Sebagai masukan terhadap mereka yang ingin melakukan penelitian tentang fenomena itu, mari disimak pandangan seorang pemilih perempuan terhadap caleg yang dipilihnya. Kisahnya begini, usai mencoblos di bilik suara sebuah TPS di Desa K, 9 April 2014 lalu, seorang ibu rumah tangga (IRT) berbaju pink berlari-lari kecil untuk bergabung kembali dengan teman-temannya yang belum dapat giliran menyoblos.
Kerumunan ibu-ibu itu berjarak 4 meter dari tempat penulis mengantri. Walaupun agak jauh, tetapi suara ibu-ibu itu masih terdengar jelas ditelinga penulis.
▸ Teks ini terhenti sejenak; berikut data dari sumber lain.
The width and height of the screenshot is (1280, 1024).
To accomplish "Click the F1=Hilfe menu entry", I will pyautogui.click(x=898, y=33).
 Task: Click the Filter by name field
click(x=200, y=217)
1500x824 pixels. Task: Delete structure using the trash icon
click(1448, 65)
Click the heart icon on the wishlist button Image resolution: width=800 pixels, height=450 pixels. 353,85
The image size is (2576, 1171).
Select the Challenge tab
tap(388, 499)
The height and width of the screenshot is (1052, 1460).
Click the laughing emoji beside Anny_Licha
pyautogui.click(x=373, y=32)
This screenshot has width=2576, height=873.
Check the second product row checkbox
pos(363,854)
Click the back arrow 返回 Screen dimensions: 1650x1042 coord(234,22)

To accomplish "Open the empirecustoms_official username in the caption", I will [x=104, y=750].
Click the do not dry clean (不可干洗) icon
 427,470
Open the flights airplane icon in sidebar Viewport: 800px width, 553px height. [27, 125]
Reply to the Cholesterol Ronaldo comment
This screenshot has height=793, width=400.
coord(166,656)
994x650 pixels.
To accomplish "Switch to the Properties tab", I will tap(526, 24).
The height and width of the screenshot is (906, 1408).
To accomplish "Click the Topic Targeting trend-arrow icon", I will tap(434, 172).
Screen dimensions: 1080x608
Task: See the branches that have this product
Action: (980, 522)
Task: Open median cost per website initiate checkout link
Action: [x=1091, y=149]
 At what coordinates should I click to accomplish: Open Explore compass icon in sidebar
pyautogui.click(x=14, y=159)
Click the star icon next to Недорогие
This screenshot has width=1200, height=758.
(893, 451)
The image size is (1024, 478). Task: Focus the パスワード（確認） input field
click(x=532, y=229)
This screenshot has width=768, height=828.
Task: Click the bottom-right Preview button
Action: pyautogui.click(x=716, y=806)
Nah, begitu IRT berbaju pink itu bergabung dengan teman-temannya, dalam bahasa Gayo, seorang ibu bertanya: “Siapa kamu coblos?”
“Kan Bapak yang ibu bilang kemarin,” kata ibu berbaju pink itu sambil melakukan gerakan cas dengan si penanya itu.
Rupanya, ibu yang bertanya tadi adalah ketua kelompok itu, juga tim sukses dari caleg laki-laki yang mereka pilih. Sepertinya, si ibu itulah yang meyakinkan pemilih di Desa K itu. Makanya dia sangat serius ketika bertanya siapa yang dicoblos anggota “geng”-nya.
Padahal, dari Desa K tersebut terdapat tiga orang caleg perempuan yang juga maju dalam Pileg 2014. Caleg perempuan itu tidak mereka pilih, dan kalah di TPS-nya sendiri. Kelompok ibu-ibu tadi lebih suka memilih caleg laki-laki walaupun berasal dari desa lain. Entah kenapa?
Jelaslah bahwa isu gender atau solidaritas sesama perempuan ternyata bukan jaminan dalam demokrasi. Dengan sistem pemilihan langsung, one man one vote, suara pemilih tidak bisa diprediksi apalagi dikontrol. Itulah resiko demokrasi yang jadi pilihan kita, tentu apapun hasilnya tak layak untuk ditangisi.